***** PROVIDED DATA

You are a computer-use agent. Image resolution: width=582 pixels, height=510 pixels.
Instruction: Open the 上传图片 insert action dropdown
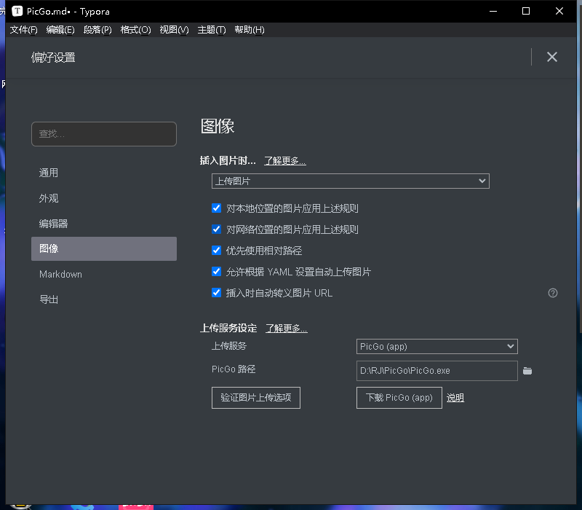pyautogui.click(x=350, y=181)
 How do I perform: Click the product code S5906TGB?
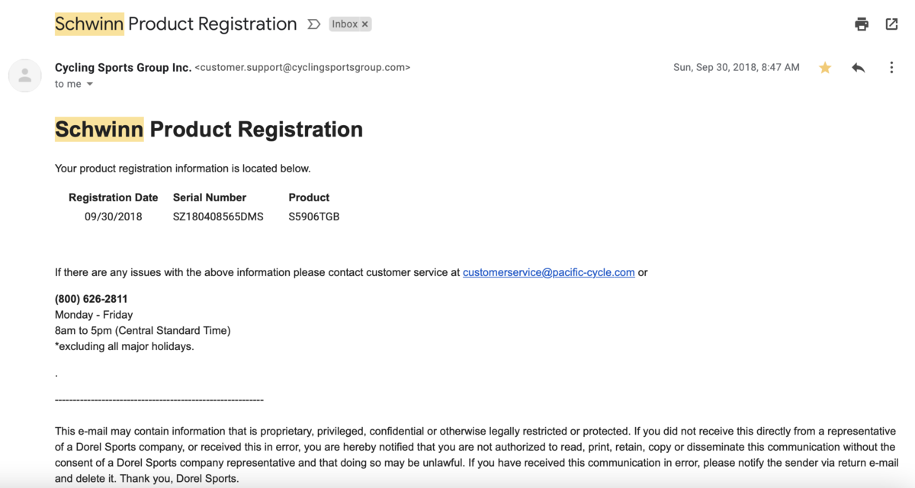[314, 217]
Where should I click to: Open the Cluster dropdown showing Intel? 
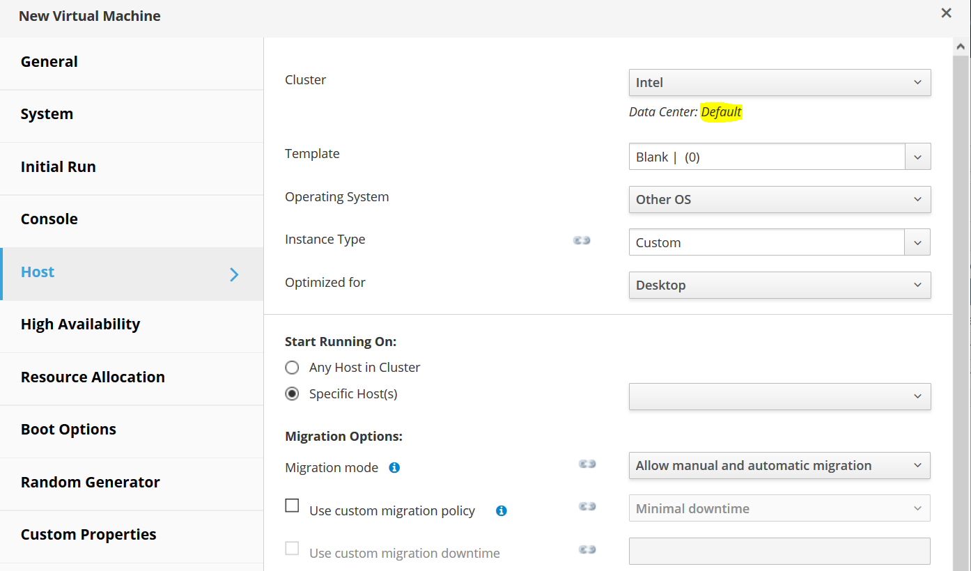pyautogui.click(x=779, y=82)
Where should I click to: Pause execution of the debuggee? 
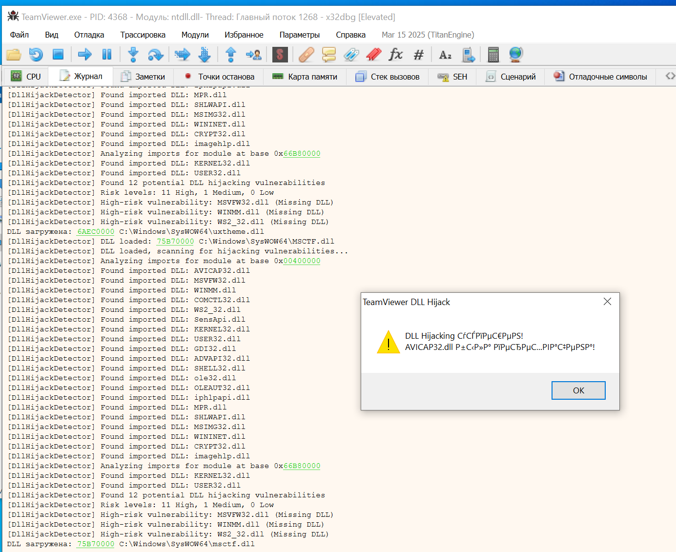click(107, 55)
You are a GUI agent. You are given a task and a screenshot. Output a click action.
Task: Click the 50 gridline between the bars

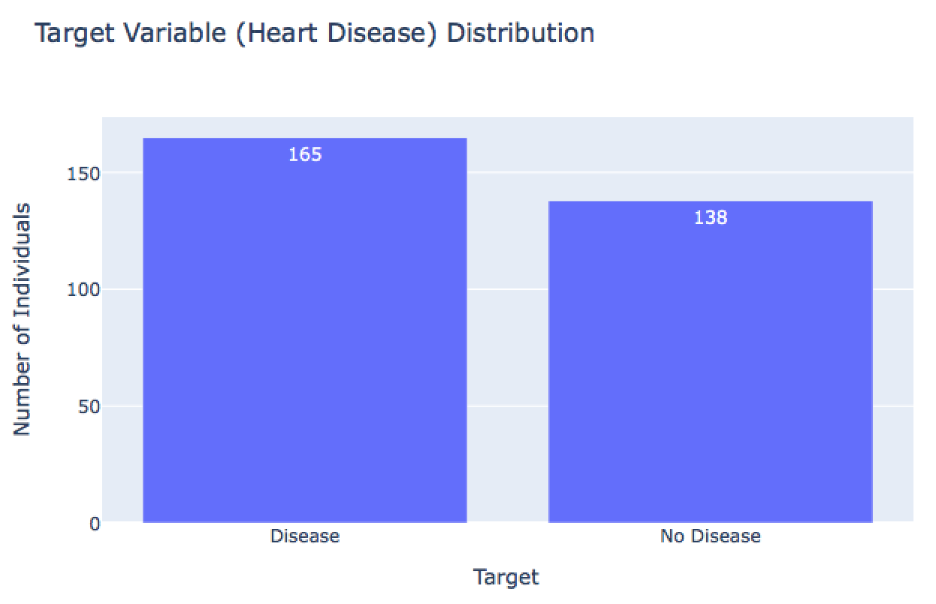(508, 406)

**********
***** PROVIDED DATA

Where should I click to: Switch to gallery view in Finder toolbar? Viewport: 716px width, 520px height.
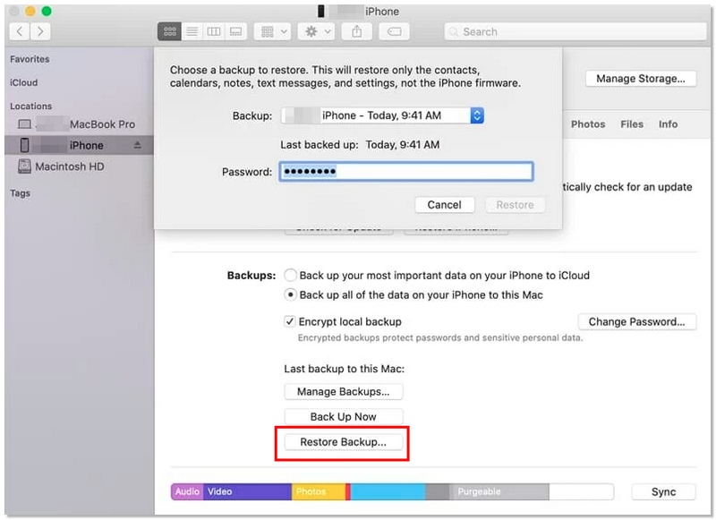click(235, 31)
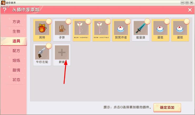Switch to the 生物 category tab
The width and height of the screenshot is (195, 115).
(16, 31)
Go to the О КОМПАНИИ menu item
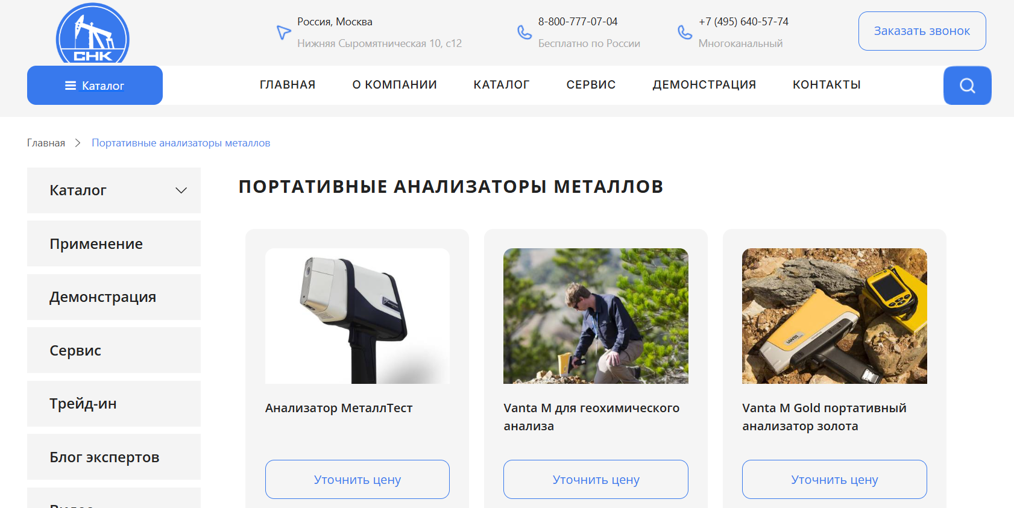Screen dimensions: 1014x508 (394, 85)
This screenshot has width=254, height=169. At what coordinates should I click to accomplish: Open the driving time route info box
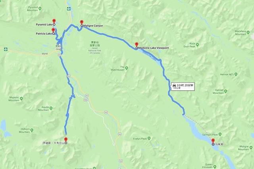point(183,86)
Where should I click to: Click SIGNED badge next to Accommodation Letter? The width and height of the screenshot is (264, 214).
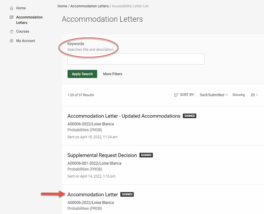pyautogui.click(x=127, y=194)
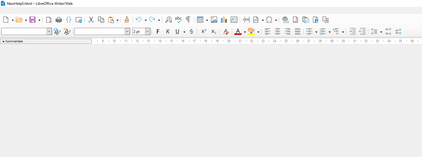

**********

-- EXERCISE BRIEF --
The answer must be the lines above from the one containing "You are a computer-use" through the one containing "You are a GUI", reproduced exactly, with no pictures and nothing else.

-- EXPECTED ANSWER --
You are a computer-use agent. Image resolution: width=582 pixels, height=510 pixels.
Instruction: Open the 上传图片 insert action dropdown
pyautogui.click(x=350, y=181)
 How do I perform: Click the product code S5906TGB?
[314, 217]
Where should I click to: Open the Cluster dropdown showing Intel? 
pyautogui.click(x=779, y=82)
Where should I click to: Pause execution of the debuggee? 
click(107, 55)
You are a GUI agent. You are given a task and a screenshot. Output a click action.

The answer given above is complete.